Although the majority of this research highlights the multisystem effects of variable stress exposure in healthy animals, preliminary evidence suggests that aged or diseased animals subjected to additional stressors display a heightened inflammatory cytokine response that contributes to exaggerated sickness behavior and greater and prolonged cognitive deficits.⁶⁹ Future studies exploring the consequences of extended stress exposure in animals with existing disease or debility may therefore more closely simulate the experience of hospitalized patients and perhaps further our understanding of PHS.

Hospitalized Patients

While no intervention studies have examined the effects of potential hospital stressors on the development of allostatic overload, there is evidence from small studies that dysregulated stress responses during hospitalization are associated with adverse events. For example, high serum cortisol, catecholamine, and proinflammatory cytokine levels during hospitalization have individually been associated with the development of cognitive dysfunction,^70-72 increased risk of cardiovascular events such as myocardial infarction and stroke in the year following discharge,^73-76 and the development of wound infections after discharge.⁷⁷ Moreover, elevated plasma glucose during admission for myocardial infarction in patients with or without diabetes has been associated with greater in-hospital and 1-year mortality,⁷⁸ with a similar relationship seen between elevated plasma glucose and survival after admission for stroke⁷⁹ and pneumonia.⁸⁰ Furthermore, in addition to atherothrombosis, stress may contribute to the risk for venous thromboembolism,⁸¹ resulting in readmissions for deep vein thrombosis or pulmonary embolism posthospitalization. Although potentially surrogate markers of illness acuity, a handful of studies have shown that these stress biomarkers are actually only weakly correlated with,⁸² or independent of,^72,76 disease severity.

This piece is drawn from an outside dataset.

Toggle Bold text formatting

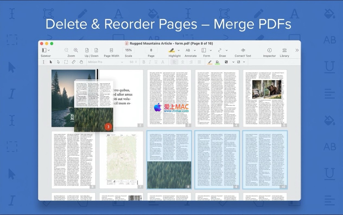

As discussed in detail below, future studies utilizing a summative measure of multisystem physiologic dysfunction as opposed to individual biomarkers may more accurately reflect the cumulative stress effects of hospitalization and subsequent risk for adverse events.

Additional Considerations

Elderly patients, in particular, may have heightened susceptibility to the consequences of allostatic overload due to common geriatric issues such as multimorbidity and frailty. Patients with chronic diseases display both baseline HPA axis abnormalities as well as dysregulated stress responses and may therefore be more vulnerable to hospitalization-related stress. For example, when subjected to psychosocial stress, patients with chronic conditions such as diabetes, heart failure, or atherosclerosis demonstrate elevated cortisol levels, increased circulating markers of inflammation, as well as prolonged hemodynamic recovery after stress resolution compared with normal controls.^83-85 Additionally, frailty may affect an individual’s susceptibility to exogenous stress. Indeed, frailty identified on hospital admission increases the risk for adverse outcomes during hospitalization and postdischarge.⁸⁶ Although the specific etiology of this relationship is unclear, persons with frailty are known to have elevated levels of cortisol and other inflammatory markers,^87,88 which may contribute to adverse outcomes in the face of additional stressors.